§ TASK OBJECTIVE:
Set down word for word the part of the card review below from "But is it Dark" to "anywhere near it.".

═══ ARTICLE ═══

But is it Dark Confidant? Hardly. Pain Seer is not going to be easy to activate, and you either have to combine it with something or have to find a way to attack with it consistently. I expect it’ll be better in older formats that are less creature based, but in Standard a 2/2 isn’t getting through most of the time. It’s possible that a deck will emerge that can break this card, but if so, its play will still probably be limited to just that deck. You could also run him as a random value two-drop in the Xathrid Necromancer deck, which might make Pain Seer a $3 or $4 card but not a $12 one. For a rare to stay anywhere near $12, it has to be versatile in addition to powerful. Pain Seer is far from that. This card is one bad month away from $1.99, and I’m not going anywhere near it.
This card is awesome in Death and Taxes in Legacy, and it may help make Maverick good again as well. In Standard, though, I’d rather just run Daring Skyjek in the main and throw a couple of these in the sideboard against control. It’ll begin to see maindeck play if Sphinx’s Revelation starts coming back, but it’s also limited in scope by its symmetry—any white deck running this has to eschew card draw itself as well.

═══ DATA LINES ═══

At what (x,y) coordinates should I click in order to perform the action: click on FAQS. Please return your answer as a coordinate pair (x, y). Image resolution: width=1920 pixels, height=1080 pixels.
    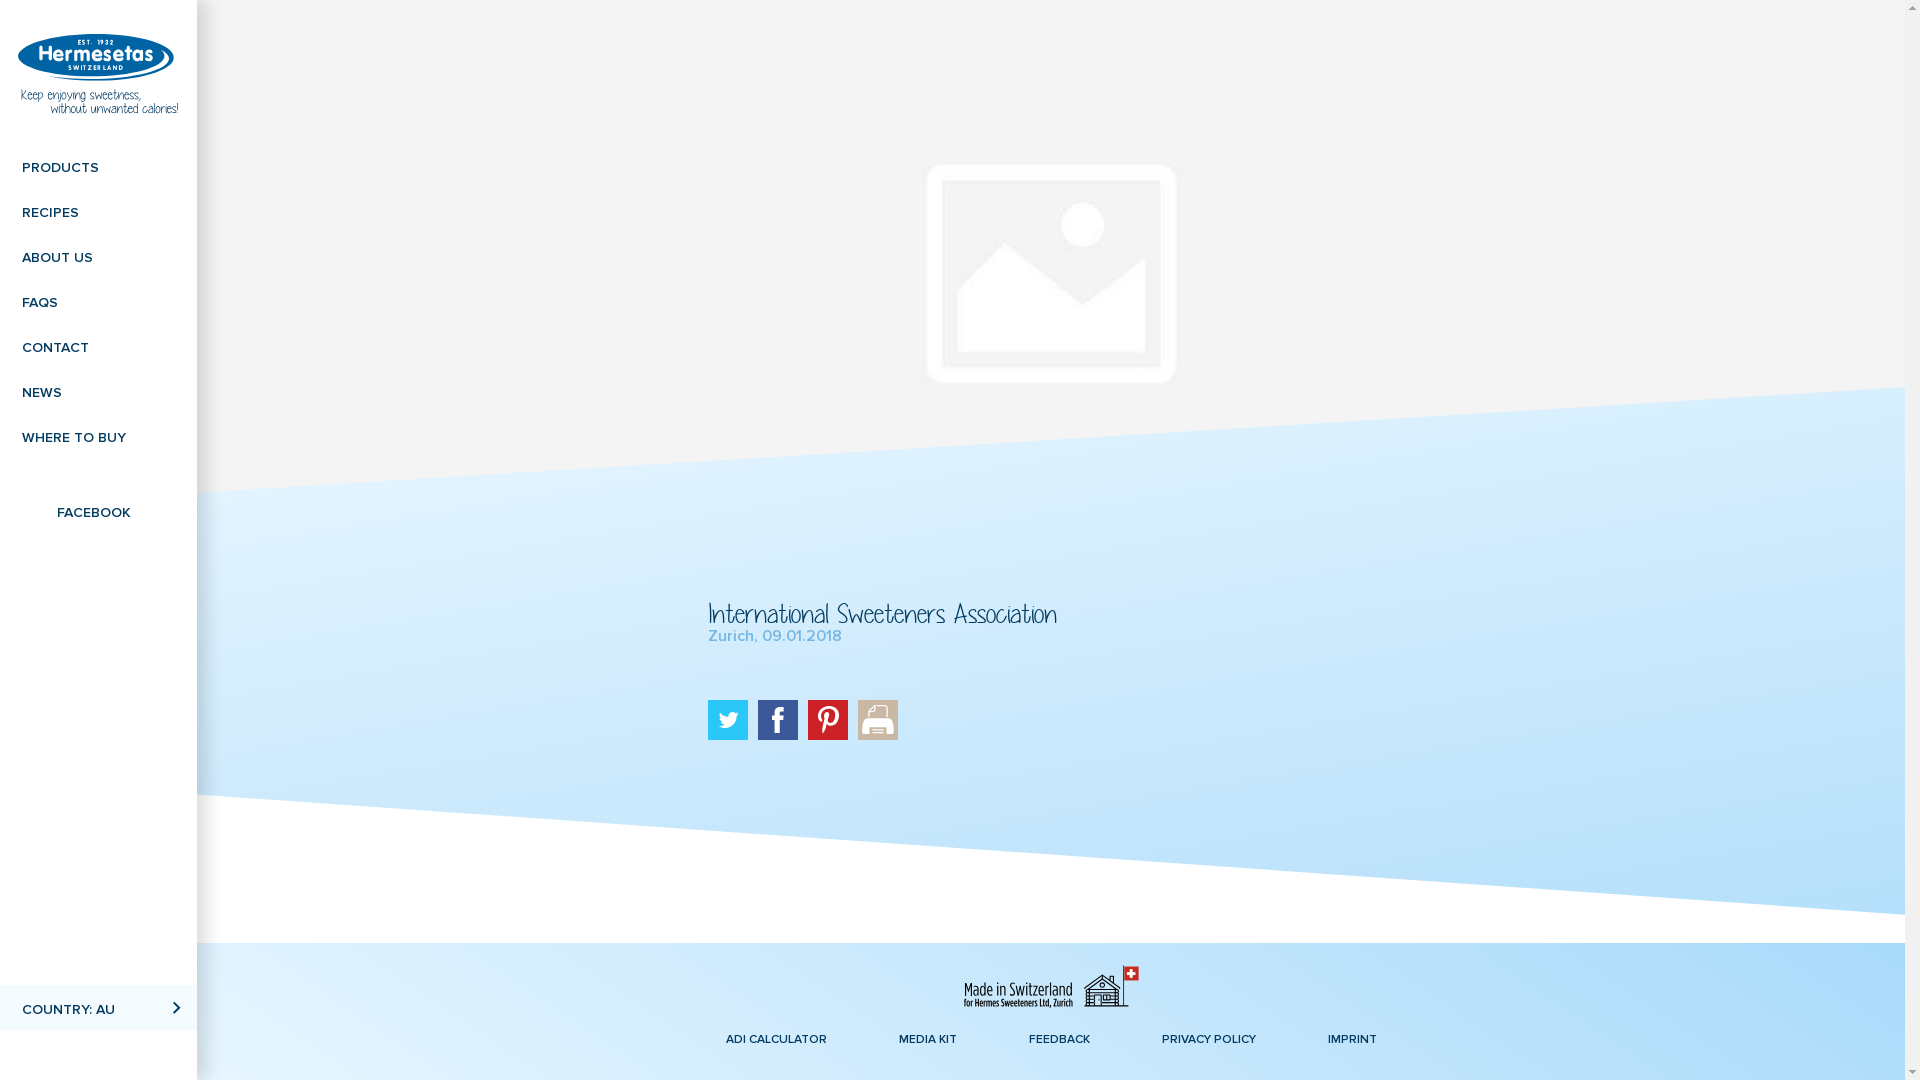
    Looking at the image, I should click on (98, 300).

═══

§ REPLY TO THE EXERCISE:
But is it Dark Confidant? Hardly. Pain Seer is not going to be easy to activate, and you either have to combine it with something or have to find a way to attack with it consistently. I expect it’ll be better in older formats that are less creature based, but in Standard a 2/2 isn’t getting through most of the time. It’s possible that a deck will emerge that can break this card, but if so, its play will still probably be limited to just that deck. You could also run him as a random value two-drop in the Xathrid Necromancer deck, which might make Pain Seer a $3 or $4 card but not a $12 one. For a rare to stay anywhere near $12, it has to be versatile in addition to powerful. Pain Seer is far from that. This card is one bad month away from $1.99, and I’m not going anywhere near it.